(ACTIVITY LIST)
1. Retype the part of the article on surprise DNA test results from "Maybe your discovery" to "to heal first.", word for word.
2. Continue the article on how Christians should respond to surprise DNA results, starting after its last sentence.

(EXTRACTED TEXT)

*****

When a Christian is on the receiving end of surprise DNA testing results, how should they respond?
This is Part 2 of “DNA Testing and Unexpected Results - How should Christians respond when it happens to them?”
Families are being united and torn apart.
This is two-fold:
Someone discovers they are the result of a secret (affair/rape, donor conceived, etc.) or maybe there’s a different biological father and Mom didn’t even know. Perhaps they were adopted and have just discovered their biological family! Now that individual (NPE) must decide what to do. Their identity is shattered - who are they really? Do you tell your mom you know? How does this affect your spouse, children, aunts and uncles, grandparents and others in your family? Your family name, do you change it? Will people treat you the same? Why do you feel different?
And on and on the questions and potential situations go. It’s literally any combination you can imagine.
So you’ve found out you have a different bio dad and you want to connect with him.
Maybe your discovery is that you were adopted or donor conceived. Or, that the mother who raised you was really your grandmother or aunt. Are you seeking to destroy someone by telling your story, or is your desire to potentially add to your life and family (and theirs?) If you are out to get even or “tell them what you think,” now isn’t the time to reach out. Your motives are not pure, you need time to heal first.
Consider the age in which your parents were raised and then the time when you were conceived. The term “pregnant” was possibly a dirty word. An unwed mother would sully the family name. Being a single mother was barely possible perhaps and if an assault was involved, it was “the thing never to be spoken of again.” Women were shamed and blamed. The child was often not accepted into society.
If your biological father was a sperm donor, consider his why. Why did he chose to donate? Some men genuinely believe they are doing a wonderful thing by helping a couple conceive. And yes, some just wanted the money.
You are contacted by someone who claims to be a biological child/sibling.
Did you know and choose to ignore the fact? Maybe there was a short-lived affair? Were you a college kid who was just “having fun” and you honestly did not have a clue? What will your wife and kids think? This person just “blew the whistle” on your Dad or Grandfather, do you tell them you know their secret? Should you accept this person into your family? What are the pros and cons to meeting this new biologically related individual? Do they just want money?
When you are contacted by a biologically related person, this is a very fragile time. Not only will the other person potentially be facing a personal identity crisis and their own family turmoil, but now you and your family have decisions to make.
As a whole, the NPE community is not begging to be in your next family Christmas photo. They just want to look in the eyes of someone who looks like them. They want a general family medical history and to meet their biological parent. A couple pictures might be nice too.

*****

(PROVIDED MATERIAL)
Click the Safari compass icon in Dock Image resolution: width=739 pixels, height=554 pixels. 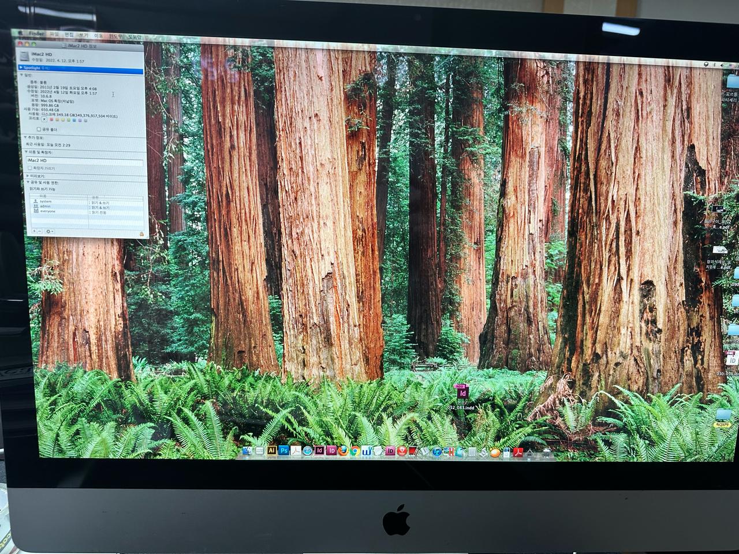click(308, 451)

*****

(EXERCISE RESPONSES)
1.
Maybe your discovery is that you were adopted or donor conceived. Or, that the mother who raised you was really your grandmother or aunt. Are you seeking to destroy someone by telling your story, or is your desire to potentially add to your life and family (and theirs?) If you are out to get even or “tell them what you think,” now isn’t the time to reach out. Your motives are not pure, you need time to heal first.

2.
On both sides of the coin, you are entering uncharted waters. There’s no right or wrong way to feel. There is no way to know how your biological family/family member will respond.
Whatever was put in motion at the time of conception - don’t allow that cycle to continue. If you are the NPE, you can take control by walking through contacting your bio family, respectfully. If you have been contacted by someone related to you biologically, you can break the cycle by handling the situation respectfully.
A hard truth is this - a new person might have just walked into your life, because of a biological connection, and you are finding them to not exactly be what you would have chosen. I get it. There are good people and there are bad people in the world. There are sweet and there are difficult people. There are givers and there are takers.
For some, finding their biological family might be a joyous occasion where they are welcomed into a vibrant, healthy family situation. For others, there might be unhealthy boundaries, behaviors and expectations in place with their new bio family.
Just because you learn you have a biologically related family member does not mean you must embrace them into your family. BUT - you should still treat that individual with kindness and respect. For an NPE, rejection is something they fear. For a new bio family, they are cautious and skeptical.
Sin kills and destroys - stop that cycle by doing what you know is right. Adhere to the moral guidelines given in Scripture.
Thank God our world has begun to change and the church too, has started to better understand how to properly walk through these unexpected situations.
No victim shaming allowed. Abuse will never be condoned or covered up. We celebrate new life. You see…Jesus came to restore. Jesus came to redeem. Jesus came to set free. Jesus came to bring life.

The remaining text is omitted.